I dont think Tommy’s post was saying the televising events was going to catch on (though this is obviously only my own interpretation), more that the programs take an unheard format of paintball, tournament paintball, and let the audience know it exists regardless of the production values. A person is more likely to take up tournament paintball if they have herd about tournament paintball.Tommy, I gotta go with Agge here and here are my reasons; a lot of people get carried away with the idea of paintball on TV because they can't disentangle their own feelings of the game from how they see others reacting to it, basically your own enthusiasm clouds the reality of what's really going on.
An awful lot of people have succumbed to this Tommy, so you are not alone mate.
But if you need proof, or rather evidence from outside the box, think of it this way, in the US, any cr@p can get on TV, and I mean any cr@p.
From synchronised swimming, to spelling competitions, to chopping a bit of wood, burger eating, the mindless list of ridiculous pursuits goes on forever seemingly....
My point being, it doesn't have to be all that good for the American public to embrace it, in fact, inane sh!t can grab and maintain the attention of a significant US viewing demographic.

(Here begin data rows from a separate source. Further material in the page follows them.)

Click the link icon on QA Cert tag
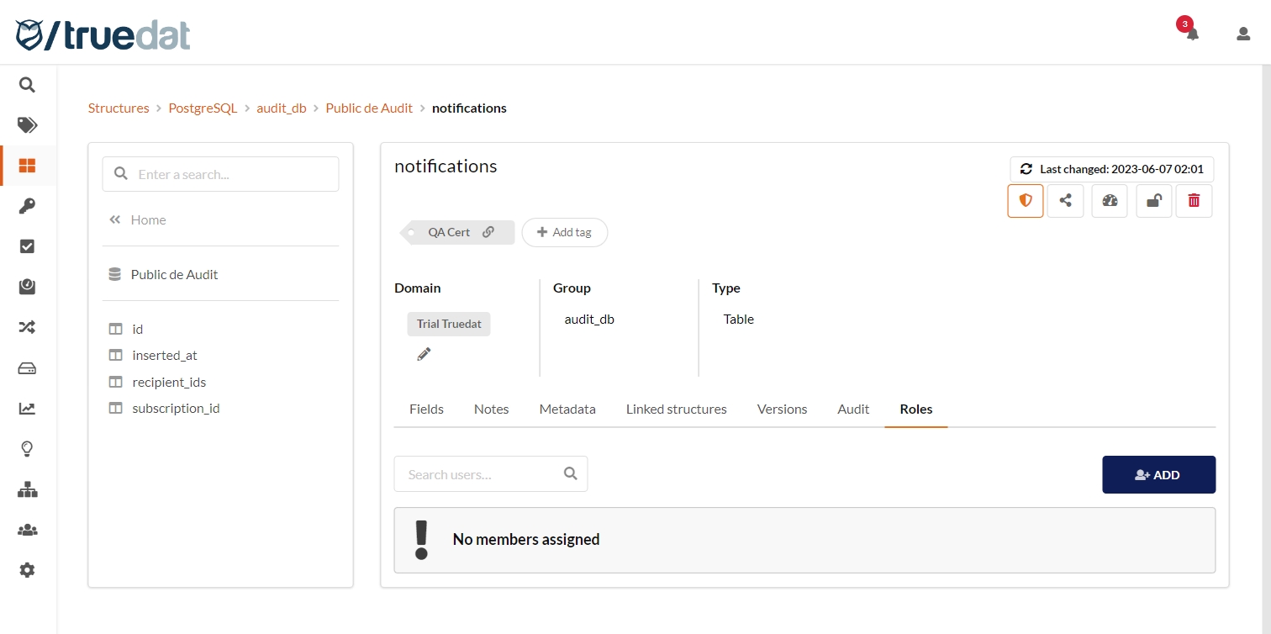The height and width of the screenshot is (634, 1271). click(x=488, y=232)
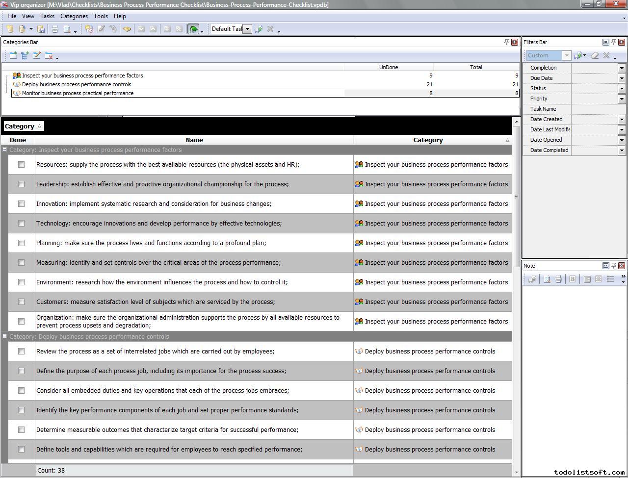Image resolution: width=628 pixels, height=478 pixels.
Task: Check the 'Resources: supply the process' task
Action: pos(21,165)
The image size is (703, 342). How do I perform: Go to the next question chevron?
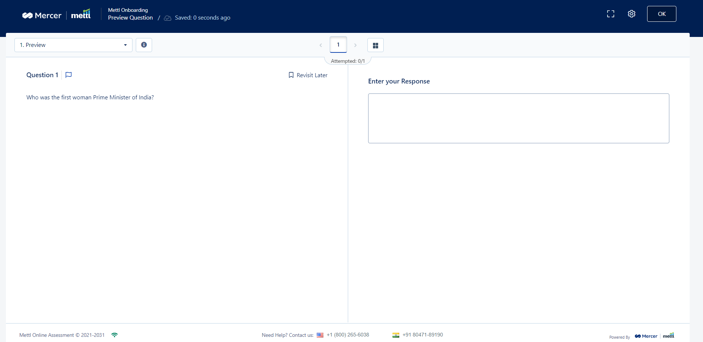click(355, 45)
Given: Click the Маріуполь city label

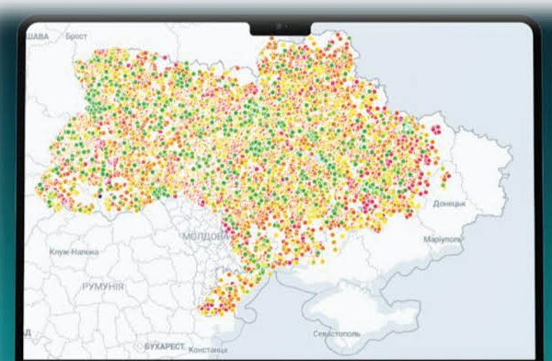Looking at the screenshot, I should coord(443,239).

That said, I think we can all agree that if we were to assess which continent, Europe or the US, was more likely to be successful in putting paintball on TV, then you'd have to be clinically sub-normal to think it was gonna be anyone other than the Yanks.
There have been untold millions been stuffed into getting paintball on TV in the US and every single endeavor has failed, miserably.
That's every single one Tommy ...none of them got even close to making it work.
Now, there is only one logical conclusion you can come to after acknowledging all that I have said thus far, and that is, it ain't gonna work over here in Europe if it don't work in the US ...and it failed mate.
And this whole failure is predicated on paintball's one fatal flaw ..... there is no focus for the viewer to engage ... and as such, the game becomes a blur of seemingly unrelated shots of clowns sitting behind multi-coloured, inflated pillows, firing blobs of paint at who knows what. .... it's a visual mess with no thread for the uninformed.
I wish it were different but it's not ... it's the truth of the matter, and it's a truth that has been shown to us time and time again and has cost us millions already for the privilege.
Game's over mate, 'paintball on tv' is alive and well and resident in the dead-box
Im not saying that this is the best way of presenting it to a mass audience nor am I saying its going to be a finically viable option or that its even going to have any huge effect but with all that said isn’t all publicity is good publicity?